Nature amplifies therapeutic effects of psychedelics - study - person sitting rock mountains

Nature and psychedelics are good for the human psyche in several similar ways, research suggests. Image by Petrit Bejdoni via Wikimedia Commons

Agents of nature connectedness 

While substances like ketamine gain popularity for their therapeutic potential, for him the definition of a psychedelic is a specific one.

“When I think of a psychedelic, it is a serotonergic drug, so a serotonin-mimicking drug that locks in the serotonin 5-HT2A receptors, that is quite narrow,” Gandy explains. “Things like psilocybin, DMT, LSD, mescaline, they are all playing on that same system, they are all non-toxic, non-addictive, and they all have powerful effects on human consciousness.”

He refers to ibogaine as a “dream-inducer” and says ketamine is being called a number of things, such as a “dissociative.” They have important therapeutic applications, he says, but are not the subject of this research. Gandy referred to a survey study by one of his colleagues that found ketamine actually yielded a disconnection from nature, in contrast to psychedelics.

Read more: What happened to Canada’s ibogaine clinics?

Read more: Field Trip white paper makes strong health and business case for ketamine therapy

The fact that psychedelics can increase nature connectedness in a robust and sustained way is a big thing on its own, Gandy says.

“But the fact that they potentially do it after a single use, in a clinical nature-deprived setting and without the prior intentionality of doing so —  that’s novel,” he adds.

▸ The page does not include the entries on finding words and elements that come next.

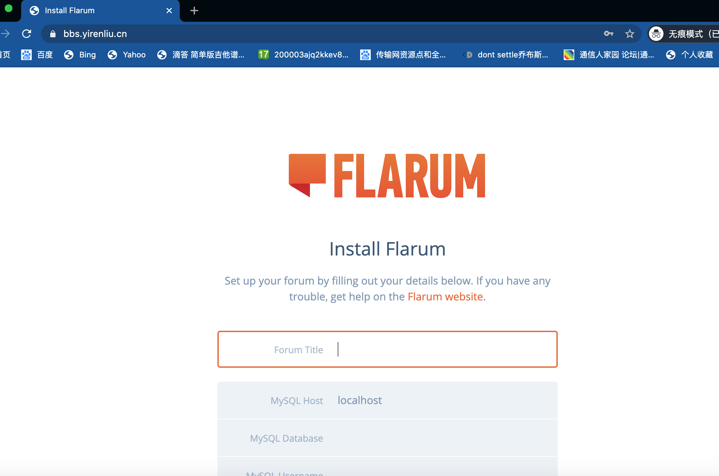Screen dimensions: 719x476
Task: Click the Flarum logo image
Action: coord(387,176)
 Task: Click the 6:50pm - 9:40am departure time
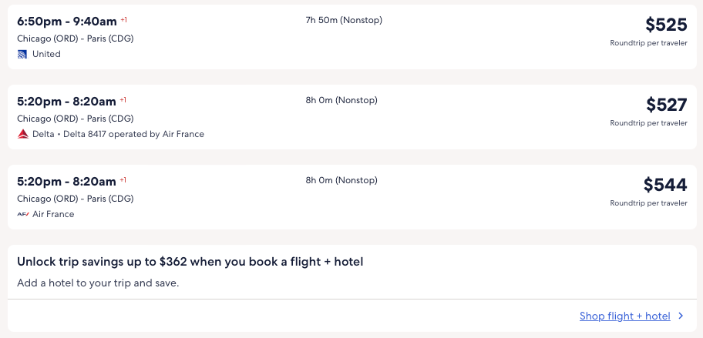point(66,21)
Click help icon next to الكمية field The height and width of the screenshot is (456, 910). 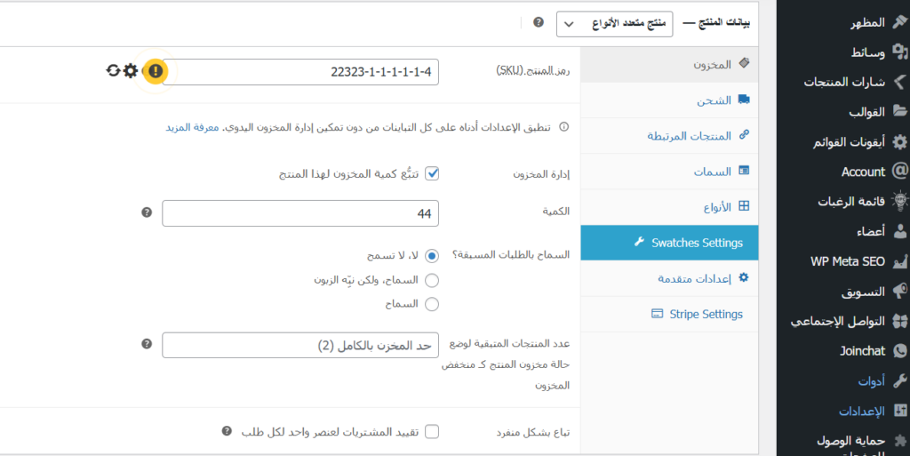point(147,212)
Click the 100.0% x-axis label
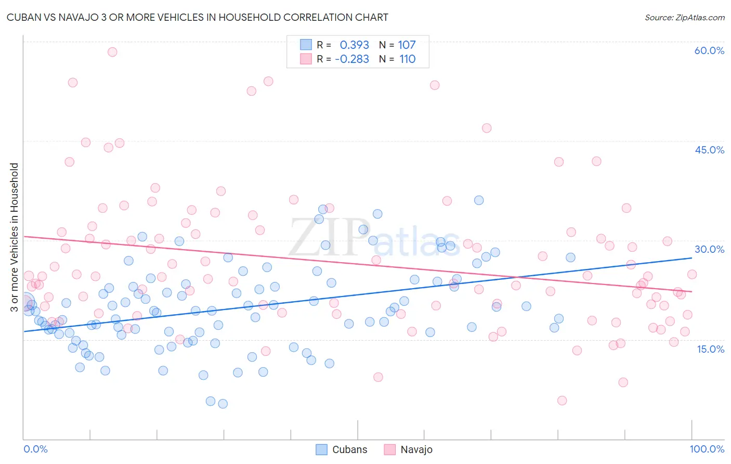The width and height of the screenshot is (731, 464). pos(707,449)

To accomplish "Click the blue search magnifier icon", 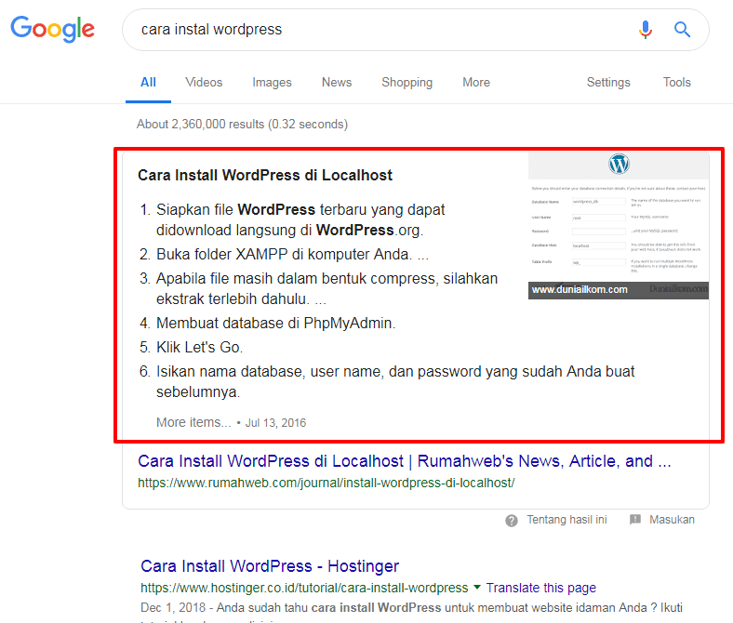I will tap(683, 30).
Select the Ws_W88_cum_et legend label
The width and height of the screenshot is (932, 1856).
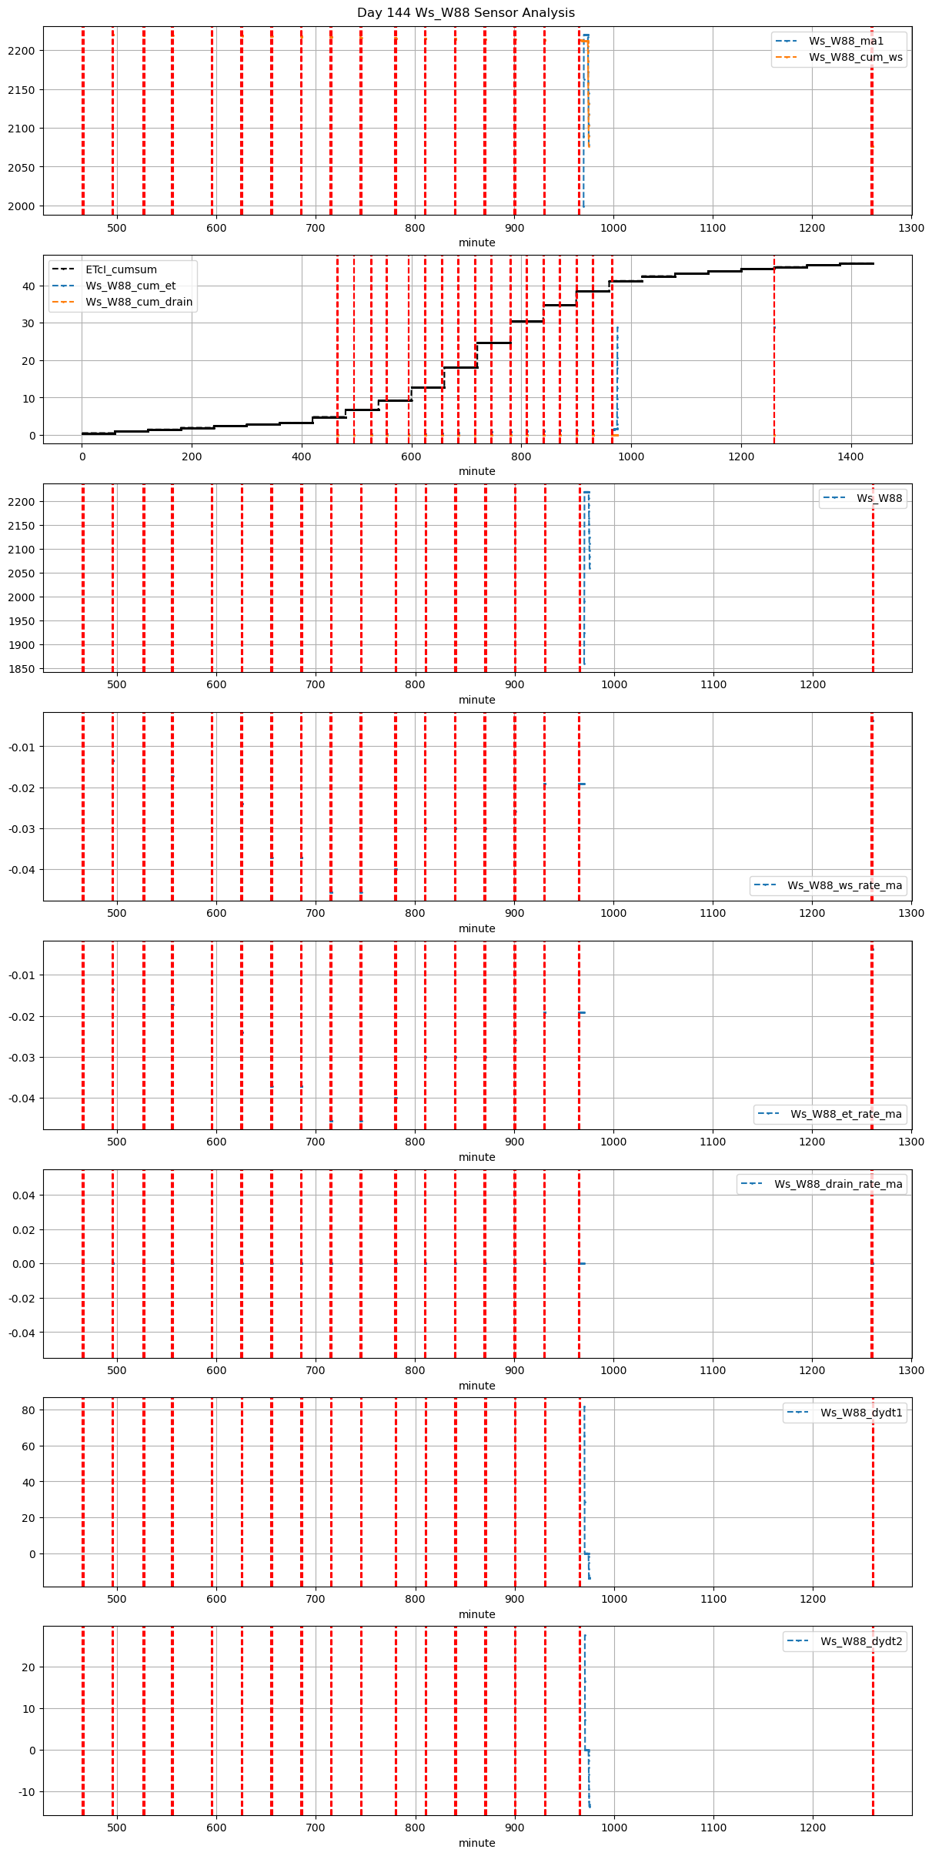click(x=130, y=286)
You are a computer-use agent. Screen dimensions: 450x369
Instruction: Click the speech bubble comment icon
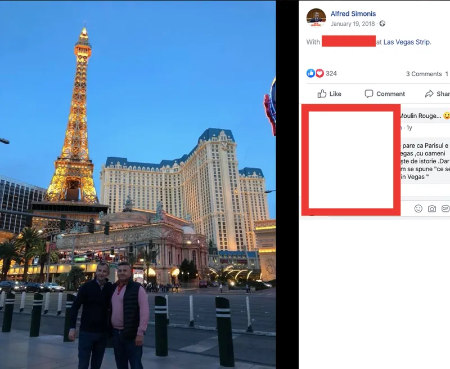pyautogui.click(x=369, y=94)
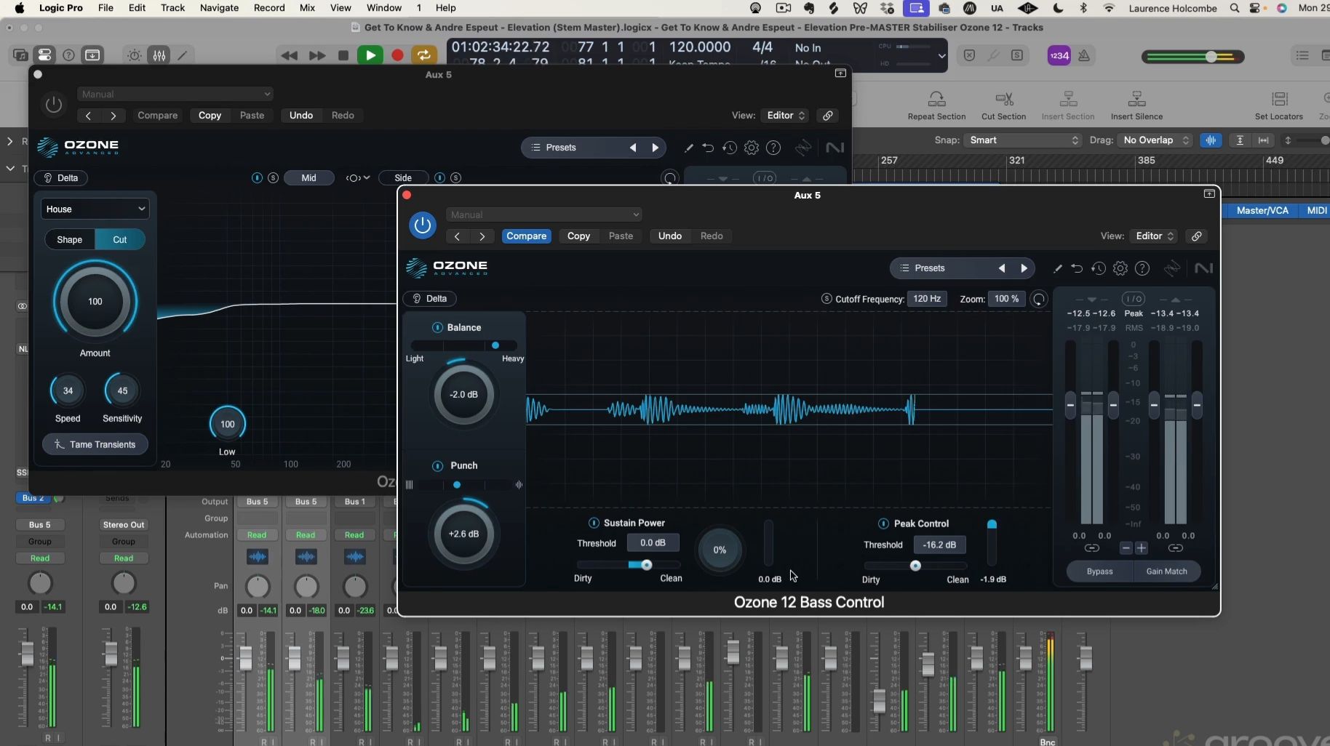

Along with other researchers at Imperial College London, Gandy is currently working on two studies: One will look at ayahuasca when used in a traditional context in the Peruvian Amazon. Another at the Imperial College of London that is investigating the effect psilocybin has on healthy participants that have never taken a psychedelic before.

“I think these two studies, are going to significantly advance the field of psychedelic connectedness research.”